Those of you who are aficionadas of BBC’s Last Tango in Halifax will be eagerly awaiting the final episode of series 2 when the Celia and Alan seal their love, for the second time, by getting married on Christmas Eve and opting for a more public occasion than their first secret marriage ceremony. We are accustomed now to the modern wedding ceremony being a very public (and expensive) affair, however, it was not always thus. The public or private nature of wedding ceremonies in Scotland has ebbed and flowed throughout time. In the preindustrial period the marriage ceremony was a very public occasion and often involved the entire community in the celebrations. This was to be expected when communities comprised small villages. In Shetland, before the ceremony, there were separate processions of the bride and groom to the manse, headed by a piper and after the ceremony, the entire village was involved in the celebrations which often lasted several days. Similar forms of public and carnivalesque celebration were to be found in the west and the north east of Scotland, although wedding rituals and customs were as varied as localities. The ‘penny wedding’, which exemplified the tradition of involving whole communities in the celebrations, involved guests bringing food, drink or money to the celebrations to enable the poorest in the community to have a properly festive celebration.
The Penny Wedding (1818)
By the end of the seventeenth century there was a shift away from the public and raucous celebrations of earlier times. Firstly, the authorities began to frown on large gatherings of people whose sole interest seemed to be getting drunk and making merry and introduced, often ineffective, regulations to curtail them. Secondly, the rise of non-conformism marked a shift to more secret or clandestine marriages. The only marriages that were deemed to be’ regular’ as well as legally valid were those where banns were read on three successive Sunday in the established church and where the ceremony was conducted by a minister of the established church. Other forms of marriage ceremony where consent was exchanged but which did not follow the ‘regular’ pattern, were still legally valid in Scotland but deemed to be ‘irregular’. Such were the marriage of those who were not members of the established church who often chose to be married by a celebrant from their own church and sometimes in secret. The most extreme example of private ceremonies involved those who chose to marry by exchanging vows, sometimes, although not always, in front of witnesses and often without ceremony. The number of these sorts of irregular marriages rose significantly by the end of the nineteenth century and peaked during WW1 at twenty per cent, although in the large towns such as Edinburgh and Glasgow the incidence of irregular marriages reached around forty per cent. Most of these marriages were private affairs involving only the bride and groom and two witnesses. Even those who married ‘regularly’ tended to have modest ceremonies with only a small number of guests. This was especially true of the working classes who could not afford the outlay of an expensive celebration. As one woman noted of her own experiences of marriage in the 1930s:
You got married..You went to the vestry and the minister married you, or if you were Catholic you went and the priest married you. And then you came back and your mother gave you and old steak pie in the kitchen in our own house. Just the family. Maybe a few friends that gave you a cream and sugar or a pair of dishtowels. You were lucky if you got a pair of towels! Oh ye didnae get fridges then, you were lucky if ye had a house!

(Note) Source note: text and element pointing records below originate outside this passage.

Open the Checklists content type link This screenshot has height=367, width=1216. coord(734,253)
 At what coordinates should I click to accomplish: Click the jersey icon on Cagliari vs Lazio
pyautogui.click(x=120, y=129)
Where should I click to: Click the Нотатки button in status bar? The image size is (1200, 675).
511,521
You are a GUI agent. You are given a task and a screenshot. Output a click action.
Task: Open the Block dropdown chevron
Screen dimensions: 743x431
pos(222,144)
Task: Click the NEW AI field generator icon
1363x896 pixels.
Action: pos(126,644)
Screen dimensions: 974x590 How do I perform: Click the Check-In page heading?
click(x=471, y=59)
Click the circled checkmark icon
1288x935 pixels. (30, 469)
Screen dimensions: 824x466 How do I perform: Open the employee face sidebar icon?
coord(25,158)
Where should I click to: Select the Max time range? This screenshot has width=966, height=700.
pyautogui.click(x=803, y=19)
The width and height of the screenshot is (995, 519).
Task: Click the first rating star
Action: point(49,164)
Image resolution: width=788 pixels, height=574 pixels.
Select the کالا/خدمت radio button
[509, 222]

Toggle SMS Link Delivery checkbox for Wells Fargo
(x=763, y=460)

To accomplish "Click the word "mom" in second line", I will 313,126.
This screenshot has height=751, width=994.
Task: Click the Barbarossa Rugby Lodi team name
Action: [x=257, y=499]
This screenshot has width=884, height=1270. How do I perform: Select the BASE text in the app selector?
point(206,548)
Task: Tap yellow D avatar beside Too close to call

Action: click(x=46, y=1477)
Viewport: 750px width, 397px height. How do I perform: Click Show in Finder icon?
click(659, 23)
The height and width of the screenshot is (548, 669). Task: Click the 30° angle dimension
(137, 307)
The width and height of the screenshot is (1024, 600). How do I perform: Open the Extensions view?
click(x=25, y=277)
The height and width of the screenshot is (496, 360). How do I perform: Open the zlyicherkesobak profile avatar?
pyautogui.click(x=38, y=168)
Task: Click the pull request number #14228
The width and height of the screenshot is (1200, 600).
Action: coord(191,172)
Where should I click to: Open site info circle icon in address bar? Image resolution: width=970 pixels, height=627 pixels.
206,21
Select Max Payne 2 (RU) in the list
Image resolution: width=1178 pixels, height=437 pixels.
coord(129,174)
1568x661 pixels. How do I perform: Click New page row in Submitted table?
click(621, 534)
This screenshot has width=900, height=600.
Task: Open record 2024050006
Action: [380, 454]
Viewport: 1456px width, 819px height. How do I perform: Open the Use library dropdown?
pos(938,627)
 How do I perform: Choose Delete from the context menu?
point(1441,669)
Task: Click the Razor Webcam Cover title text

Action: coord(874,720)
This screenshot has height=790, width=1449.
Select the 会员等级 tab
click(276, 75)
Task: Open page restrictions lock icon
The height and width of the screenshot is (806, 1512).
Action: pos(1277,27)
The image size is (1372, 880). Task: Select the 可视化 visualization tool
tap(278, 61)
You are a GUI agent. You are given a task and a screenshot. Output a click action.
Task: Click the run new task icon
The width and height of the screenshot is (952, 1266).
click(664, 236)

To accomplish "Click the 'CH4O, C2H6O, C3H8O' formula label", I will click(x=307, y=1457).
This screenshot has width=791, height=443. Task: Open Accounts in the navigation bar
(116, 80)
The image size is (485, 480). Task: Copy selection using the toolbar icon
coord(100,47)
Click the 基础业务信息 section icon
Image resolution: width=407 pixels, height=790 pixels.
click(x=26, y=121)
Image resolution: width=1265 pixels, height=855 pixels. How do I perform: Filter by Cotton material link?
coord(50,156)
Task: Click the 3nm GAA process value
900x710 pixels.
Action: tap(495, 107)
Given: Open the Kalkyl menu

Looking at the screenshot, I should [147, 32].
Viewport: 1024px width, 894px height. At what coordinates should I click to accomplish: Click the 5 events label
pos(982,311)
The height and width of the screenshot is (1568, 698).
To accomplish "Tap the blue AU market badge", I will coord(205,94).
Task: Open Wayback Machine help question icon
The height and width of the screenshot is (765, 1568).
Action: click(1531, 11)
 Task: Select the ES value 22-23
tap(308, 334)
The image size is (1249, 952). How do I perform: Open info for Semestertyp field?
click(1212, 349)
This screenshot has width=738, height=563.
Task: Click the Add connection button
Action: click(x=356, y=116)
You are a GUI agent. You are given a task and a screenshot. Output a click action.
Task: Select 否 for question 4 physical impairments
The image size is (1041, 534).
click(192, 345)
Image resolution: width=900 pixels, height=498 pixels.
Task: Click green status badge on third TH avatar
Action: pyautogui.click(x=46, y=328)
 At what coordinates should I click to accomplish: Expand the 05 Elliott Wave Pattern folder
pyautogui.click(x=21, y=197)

However, informal celebrations involving neighbours and friends still persisted amongst some working-class communities, particularly in old tenement districts until after WW2.
Informal celebrations sometimes got out of hand (1954)
It was only in the more affluent post-WW2 period that the working-class marriage ceremony began to take on some of the aspects of the modern grandiose wedding with the bride wearing a white wedding gown rather than her ‘best’ clothes, large numbers of guests, formal meal etc.
‘Best Clothes’ Wedding c.1920
Last Tango in Halifax’s Celia and Alan are also following a nineteenth –century Scottish tradition by marrying during a holiday period. The peak period for marriage was December 31st, because it was usually followed by the New Year’s day holiday in Scotland. For the same reason, summer fair holidays saw large numbers of weddings, whilst Friday was the most popular day of the week because it fell before a Saturday which was either a holiday or a half day. Fortuitously, a December wedding this coincides with the advice in the popular rhyme for the best month to marry :
When December snow falls fast, marry and true love will last.
Both superstition and times winged chariot seem to assure Alan and Celia a happy union.